賃貸借契約は契約者が利用する筈。事業用物件と言えども許可なしに他人に貸せない。

賃貸物件は、契約者が利用する
それが一般的です。

まれに、入居者が学生で親が契約者。
そんなケースもあります。

また、学生ではなくても入居者が現在求職中で
収入が無い。
その為、やはり親が契約者となってくれる。
そんな事もあります。

それは居住用の場合で
事業用の物件の場合、様々ケースが出てくることがあります。



事業用物件でも貸主に無断で転貸や譲渡することは出来ません

事業用の物件の契約者

シンプルなのは、法人(会社)が物件を借りて
その事務所や店として利用する

という場合です。
契約者と入居者が同じで何等問題になりません。

たとえ法人が借りて店長を雇う。
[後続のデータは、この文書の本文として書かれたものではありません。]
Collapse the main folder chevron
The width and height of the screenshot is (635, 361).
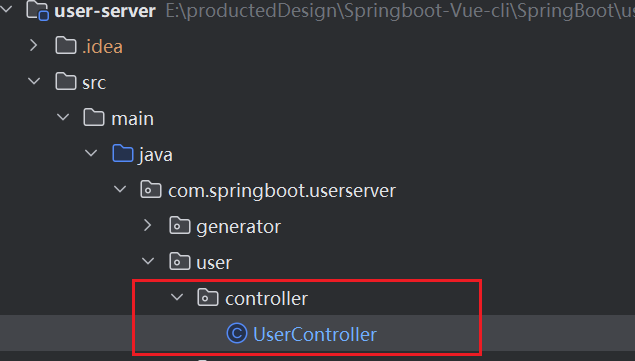63,117

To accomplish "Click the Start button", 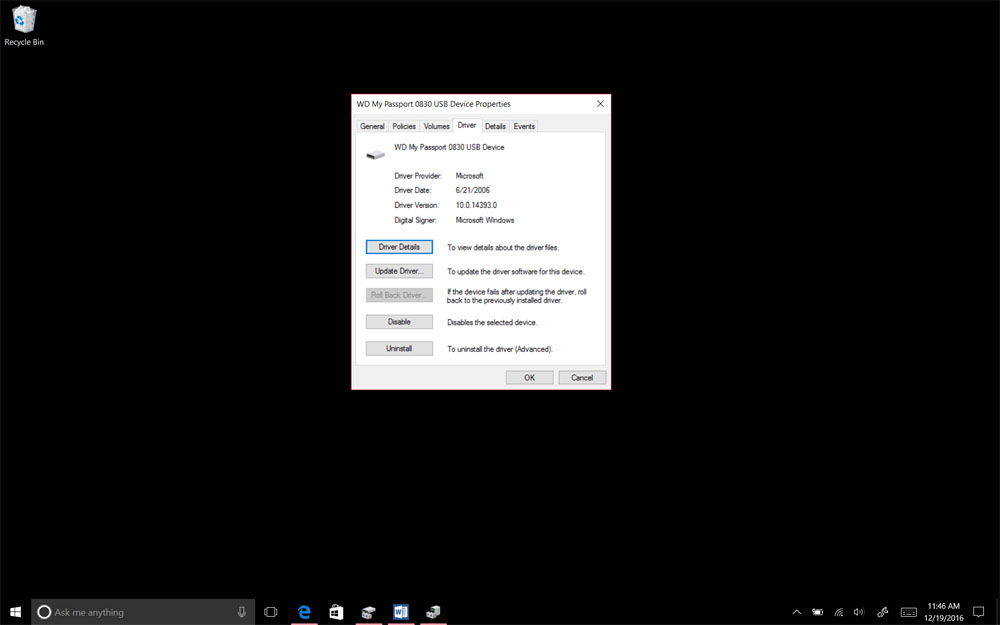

とか
法人で経営する別テナントが入居する。

それも、入居する店やテナントがはっきりしていれば
問題にはならないでしょう。

でも、契約者が勝手に他人や他の法人に物件を貸す。
それは、転貸になり基本的に禁止されています。

初めから転貸することが、分かっていて
その条件で契約しているのであれば構いません。
契約書にもその旨を明記しているなら
問題にならないと思います。

更に、その転貸について貸主と協議し
貸主が認めているのであれば
それもあるかもしれません。

ところが、問題になるのが勝手に他人に貸している。
と言う場合なのです


借りていた筈の借主と連絡が取れない。利用しているのは知らない人だった

契約は、あくまで貸主と借主間のものです。

契約書には、賃貸の権利を譲渡したり転貸してはならない。
と記載してあるものです。

事業用の物件でお店を営んでいる
そんな場合、借主が雇っている人が営業しているかもしれません。

だから、特に確かめない事が多いでしょう。

ところが、家賃の滞納がかなり増えていて、
借主と連絡をとろうとしました。

まず、借主は届け出の住所に住んでいません。
電話も通じません。
連帯保証人も同じで、住所に住んでいない。
連絡も取れない
という事がありました。

でも、お店は営業しているようなのです。

周りの知人、友人に訊ねてようやく本人と
連絡がとれたのです。

借主は住所不定、連絡先不明。物件の権利を勝手に売却?

貸主が借主を呼び出し
話し合いを持ちました。

本人は、友人にお店を手伝ってもらっていると言うのです。

でも、調べてみると本人は別の仕事をしているのです。
とは言っても、その仕事先も存在していないので
かなり怪しい申告ではありました。

更に、友人に店を手伝ってもらっている
とは、まったく事実ではありませんでした。

どうやら、その友人?にその店の権利を譲っていたのです。
なんと、借りているお店なのに
その人に売却した!と言うのですから
あきれてしまいます。

当然、契約違反であり
解約する事になりました。

解約書類には、本人に署名捺印をさせたのです。

解約してもなかなか明け渡さない借主

なかなか、ここまでひどいケースは余りありません。

借主は、住んでいるところも連絡先もわからず
連帯保証人も同じ。
更に、お金も払わず
勝手に借りている物件を
人に売っている。

当然、すぐに明渡を要求しました。

すると、その権利を買った!と言う人が
なかなか鍵の返却をしてこないのです。

ようやく、返却してきたのは2カ所鍵があるのに
たった1本のみ。

物件の鍵は、交換し利用できないようにしました。
でも、室内の荷物は片付けていないのです。
でも、このように悪質な借主の場合
なかなか、手こずりそうではあります。

とにかく、事業用物件でも
勝手に他人に貸す
転貸、譲渡は禁止なのです。
もし、発覚したら早目に対処する事が良いと思います。